Most themes from ThemeForest.net are quite clean as well.
If you’re using a random free theme though the code might not be as optimized as it could be so be careful.
Time on Site and Bounce Rate
Google will also take into consideration the behaviour of visitors on your website. The two main measures it uses for this is time on site and the bounce rate.
The time on site is simply how much time a visitor spends on your website.
If someone enters your site and leaves after a few seconds that’s bad. If someone enters your site and stays there for a long time reading all your content then that’s a good sign and Google thinks your website is full of quality content.
One excellent trick you can use to improve the time on site is to embed videos from YouTube or wherever else on your site. If someone stops to watch the video that easily increases their time on site.
The other major metric that Google looks at is the Bounce Rate. This is a measure of how many people visit your site and then leave without clicking through to any other page on your site.
If people read an article on your site and then click to another page in theory this is a measure of the quality of your site.
Some tricks to improve your bounce rate include:
- Adding related posts at the bottom of your post.
- Putting obvious and enticing links to other pages and posts in your side bar.
- Adding a message to the bottom of a post instructing the reader what to read next.
The Age of Your Domain Name
The older your domain name is the better. This is partly why really terrible sites that were created 10 or 20 years ago can rank decently well.
Don’t panic though as you most likely just registered a brand new URL for your site though.
The impact an old domain name has is minimal and there are lots of other factors you can control to improve your site’s SEO.
Adding New Content to Your Site
How often you post new content or make updates to existing content also has an effect on your rankings.
The more often you add or update new content the more often Google will return to crawl your site and the faster this new content will be indexed.
This is why on massive news websites that are constantly posting new news multiple times a day can have their new posts show up right away in the search results.
A lot of people will claim you need to constantly be making changes to your site in an attempt to trick Google but I wouldn’t bother with this. Instead concentrate on putting out new quality content whenever you can.
Google would rather see quality well-written blog posts that come out on an irregular basis instead of a bunch of minimal effort posts that come out every day.
Authorship and Publisher Markup
If you do some research into SEO you might come across Authorship and Publisher Markup.
A few years ago Google introduced Authorship Markup which was a bit of code that linked your website to your Google+ profile.
If your Google+ profile picture meet their requirements it would show up in search results next to your posts.
The idea was to build trust by linking content to authors.
Everyone got into this really hardcore but it wasn’t long until Google discontinued this. I was never really a big fan of this so that’s fine with me.

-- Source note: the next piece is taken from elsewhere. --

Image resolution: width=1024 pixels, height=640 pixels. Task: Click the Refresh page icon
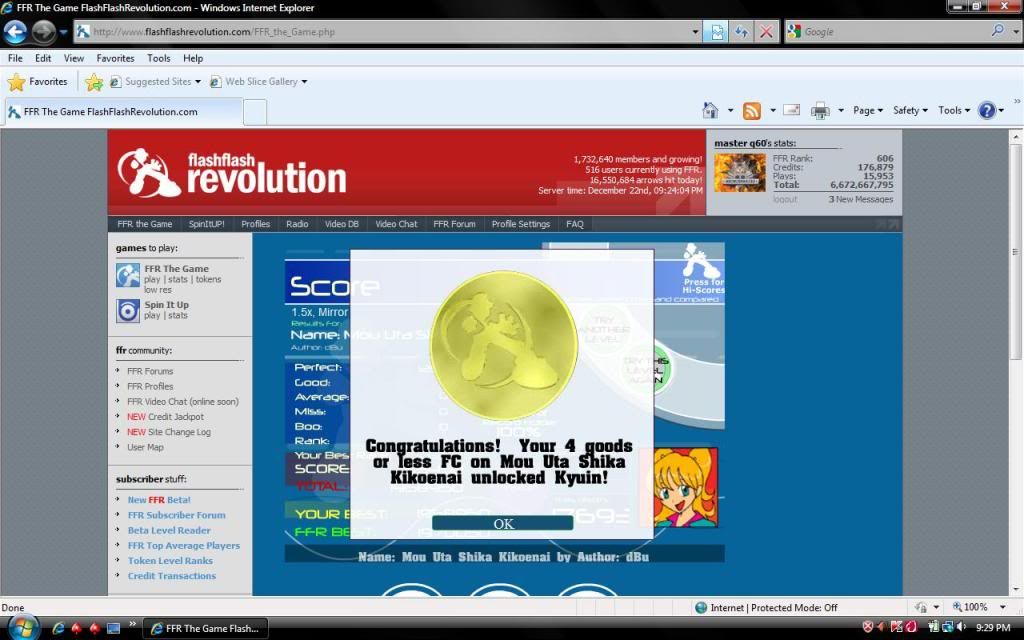[x=741, y=32]
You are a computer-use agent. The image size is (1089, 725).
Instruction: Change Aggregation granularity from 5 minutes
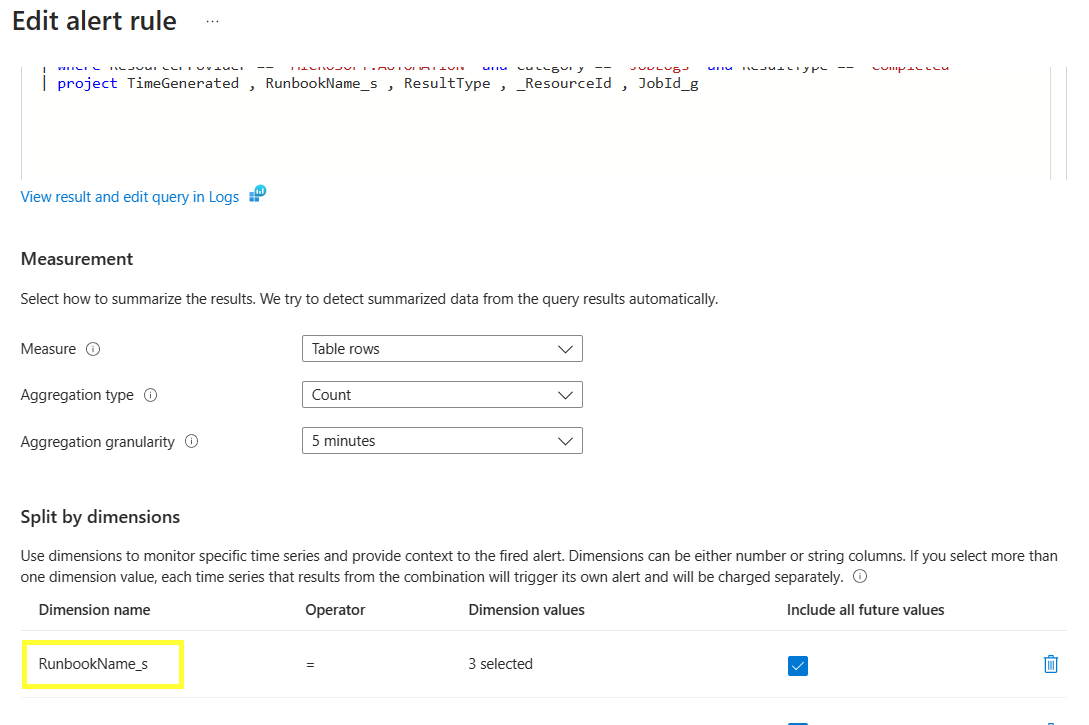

Today there’s no need to worry about authorship.
Google also introduced something called Publisher Markup which is similar to authorship except it links a Google+ business page with your website.
This is still in use today and is much more relevant because it will affect what shows up in the search results for your brand.
If your Google+ business page is optimized correctly extra items can show up in the sidebar of the search results such as the latest posts from your site or other information about your business.
Social Media Optimization
You might be wondering if social media has any affect on your site’s SEO. The short answer is that it doesn’t and you don’t have to worry about how many Facebook likes or Twitter followers you have for example.
Matt Cutts from Google explains exactly how Google looks at social media pages in the below video.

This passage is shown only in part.